Geld allein löst keine strukturellen Probleme
Ein weiteres zentrales Problem ist, dass nicht nur der Bund zusätzliche Mittel für Investitionen benötigt, sondern auch die Kommunen und Bundesländer. Rund die Hälfte aller öffentlichen Investitionen in Deutschland werden von den Kommunen getätigt, doch fast ein Drittel dieser Städte und Gemeinden ist überschuldet und kann Investitionen nicht aus eigener Kraft stemmen. Länder und Kommunen sollen nach den Plänen von Union und SPD jedoch lediglich ein Fünftel des Sondervermögens für Infrastruktur erhalten und zudem nur ein wenig mehr Spielraum unter der Schuldenbremse erhalten. Diese Summen werden völlig unzureichend sein, um vor allem für die Kommunen die notwendigen Investitionen stemmen zu können. Dies schafft eine Unwucht zwischen dem Bund auf der einen Seite und den Ländern und Kommunen auf der anderen, die es zu lösen gilt.

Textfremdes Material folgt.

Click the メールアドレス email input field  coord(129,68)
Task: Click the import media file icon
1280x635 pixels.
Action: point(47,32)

Mehr Geld allein wird weder die Herausforderungen bei der Infrastruktur noch die Probleme in der Verteidigung lösen. Viele öffentliche Einrichtungen verfügen nicht über die notwendigen Kapazitäten und Kompetenzen, um große Infrastrukturprojekte effizient umzusetzen. Auch in der Privatwirtschaft sind die Kapazitäten begrenzt. Die Bauwirtschaft mag sich derzeit über neue Aufträge freuen, doch sobald die Wirtschaft wieder an ihrer Kapazitätsgrenze produziert, müsste der Staat private Unternehmen dazu bewegen, zusätzliche Kapazitäten aufzubauen. Andernfalls könnte die staatliche Nachfrage lediglich zu höherer Inflation und zur Verdrängung privater Investitionen führen.

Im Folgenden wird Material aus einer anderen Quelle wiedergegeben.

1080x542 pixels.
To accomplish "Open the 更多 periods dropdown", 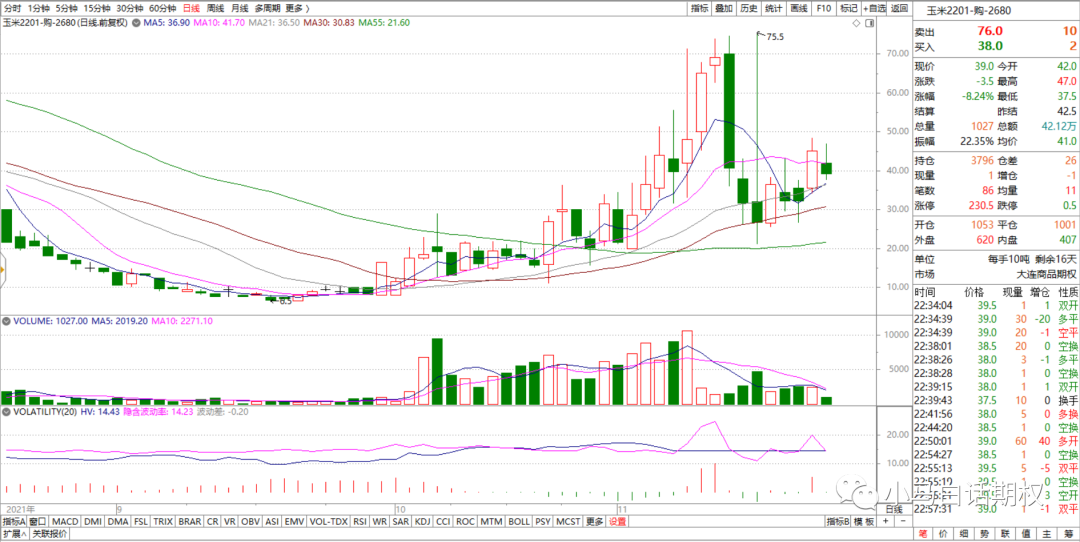I will click(x=298, y=8).
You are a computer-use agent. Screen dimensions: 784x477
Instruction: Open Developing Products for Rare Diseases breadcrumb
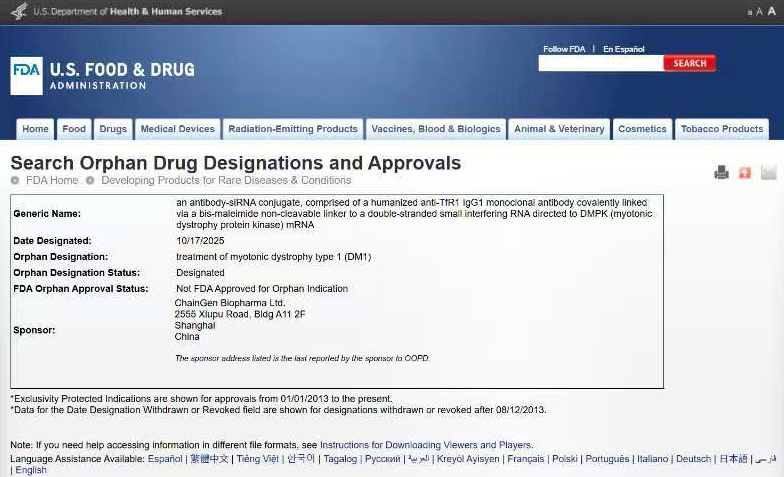click(226, 181)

Sondervermögen dürfen nicht von notwendigen Reformen ablenken
Zudem sollten die geplanten Sondervermögen nicht isoliert betrachtet werden, sondern in einem europäischen Kontext. Gerade im Verteidigungsbereich ist eine stärkere europäische Zusammenarbeit essenziell – etwa durch einen gemeinsamen europäischen Einkauf. Auch in anderen Bereichen, wie der digitalen Infrastruktur oder der Energieversorgung, wäre eine europäische Koordinierung notwendig, um langfristig wirtschaftlichen und sicherheitspolitischen Nutzen zu generieren.

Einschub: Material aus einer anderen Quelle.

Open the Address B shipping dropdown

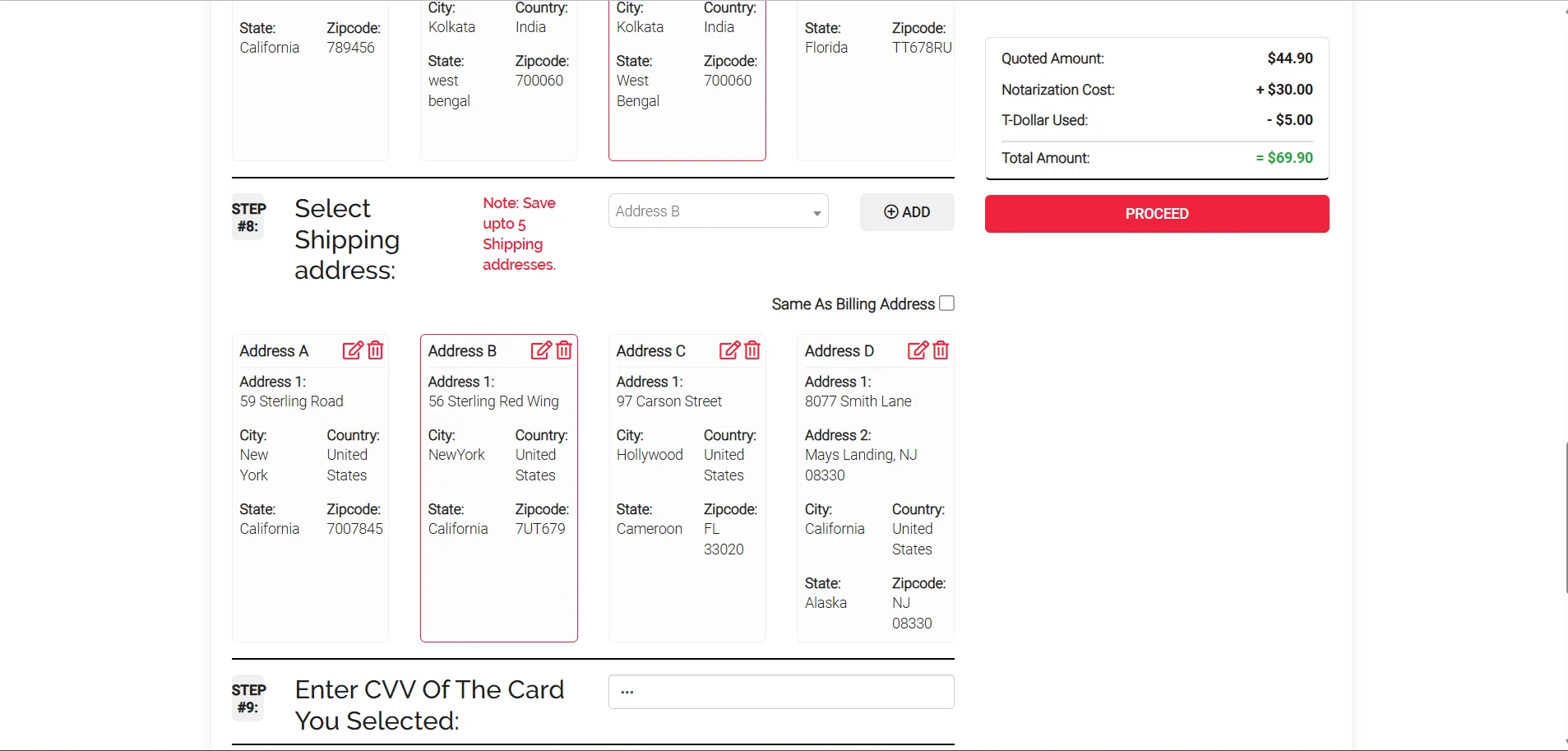click(x=718, y=211)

Es ist positiv, dass die künftige Bundesregierung nun entschlossen die Investitionslücke in Deutschland angehen will. Sondervermögen für Infrastruktur und für Verteidigung könnten einen dringend benötigten Mentalitätswandel anstoßen. Sie dürfen jedoch nicht von anderen notwendigen Reformen ablenken – insbesondere der Schuldenbremse und den strukturellen Defiziten staatlicher Institutionen, große Projekte effizient zu planen und umzusetzen. Mehr Geld für Zukunftsinvestitionen ist wichtig, aber allein nicht ausreichend, um Deutschlands und Europas wirtschaftliche und sicherheitspolitische Herausforderungen schnell, überzeugend und dauerhaft zu lösen.